Un paese in ostaggio, Colombia senza speranza?

"Italia Caritas" luglio-agosto 2004

Si calcola che il conflitto che da quarant’anni insanguina la Colombia sia causa di circa settemila morti all’anno. Un tributo di sangue pesantissimo, che rende urgente una riconciliazione nazionale. Ma non è semplice mettere fine al terrorismo guerrigliero e, per converso, al “paramilitarismo” che hanno preso in ostaggio la società colombiana. Il controllo del territorio da parte di fazioni terroriste e forze paramilitari disintegra l’unità nazionale, a vantaggio di poteri locali e regionali violenti e antidemocratici. Sul piano politico, il governo considera il fenomeno paramilitare come un’unità, ma (come accade nel campo della guerriglia) tra le formazioni paramilitari esistono profonde divisioni storiche.

Il governo attuale ha ribattezzato “Piano patriota” il suo programma di intervento. La cui logica prevede che l’esercito entri nelle foreste per farne sloggiare la guerriglia e compia arresti di massa, come già avvenuto nella regione del Caquetá, dove il 60% degli arrestati sono poi risultati innocenti. Va a finire che a dover abbandonare il territorio sono le popolazioni locali, consolidando il gigantesco popolo dei desplazados. Gli effetti di tale strategia (“Non è il tempo di negoziare la pace, ma di fare la guerra”) appaiono dubbi persino sul piano militare, mentre i grandi problemi sociali, a cominciare da quello dei milioni di rifugiati, vengono accantonati. Il governo non intende riconoscere l’esistenza di una crisi umanitaria. Nonostante sia provato che nel 97% dei teritori indigeni siano avvenuti spostamenti di popolazione.

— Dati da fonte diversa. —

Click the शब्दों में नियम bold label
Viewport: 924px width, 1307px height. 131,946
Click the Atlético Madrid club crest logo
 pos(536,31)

Quarant’anni di guerra bastano
La chiesa colombiana continua, intanto, ad assumere iniziative coraggiose. Nel quarantesimo anniversario dall’inizio delle attività delle Forze armate rivoluzionarie della Colombia (Farc), ha esortato il gruppo ad abbandonare la lotta armata. «Quarant’anni di guerra sono sufficienti - ha detto il 27 maggio il vicepresidente della Conferenza episcopale, monsignor Luis Augusto Castro -: celebrate l’anniversario cercando una maniera definitiva di concludere la guerriglia e arrivare all’impegno politico non violento».

E l’arcivescovo di Bogotà e presidente della Conferenza episcopale, cardinale Pedro Rubiano Sáez, ha commentato che la migliore celebrazione sarebbe consistita nella liberazione delle persone sequestrate, chiedendo ai colombiani di seguire l’esempio degli spagnoli dopo gli attentati di Madrid, «dove non un solo cittadino non è uscito a manifestare contro i terroristi».

Il portavoce delle Farc, Raúl Reyes, ha però dichiarato che i guerriglieri continueranno nella lotta perché non esistono condizioni reali per partecipare ad elezioni trasparenti e si va affermando una politica che favorisce il crimine istituzionalizzato contro l’opposizione legale. Vent’anni fa, ha ricordato Reyes, durante un negoziato con il governo le Farc crearono un partito politico, l’Unione Patriottica, che fu perseguito e sterminato. Così le Farc (la maggiore guerriglia colombiana, circa 17 mila membri distribuiti in cento fronti su gran parte del territorio nazionale) resistono all’attuale offensiva del governo.

Nella sua azione evangelizzatrice e di negoziazione, la Chiesa cattolica sta pagando un alto prezzo di sangue. Negli ultimi dieci anni 57 tra vescovi, sacerdoti e religiosi sono stati assassinati nel paese. Alcuni di loro erano stati protagonisti di collaborazioni tra le Caritas Italiana e Colombiana. Proprio la memoria del loro coraggioso impegno evangelico induce a proseguire il cammino comune. In un paese che sembra negarsi ogni via di speranza.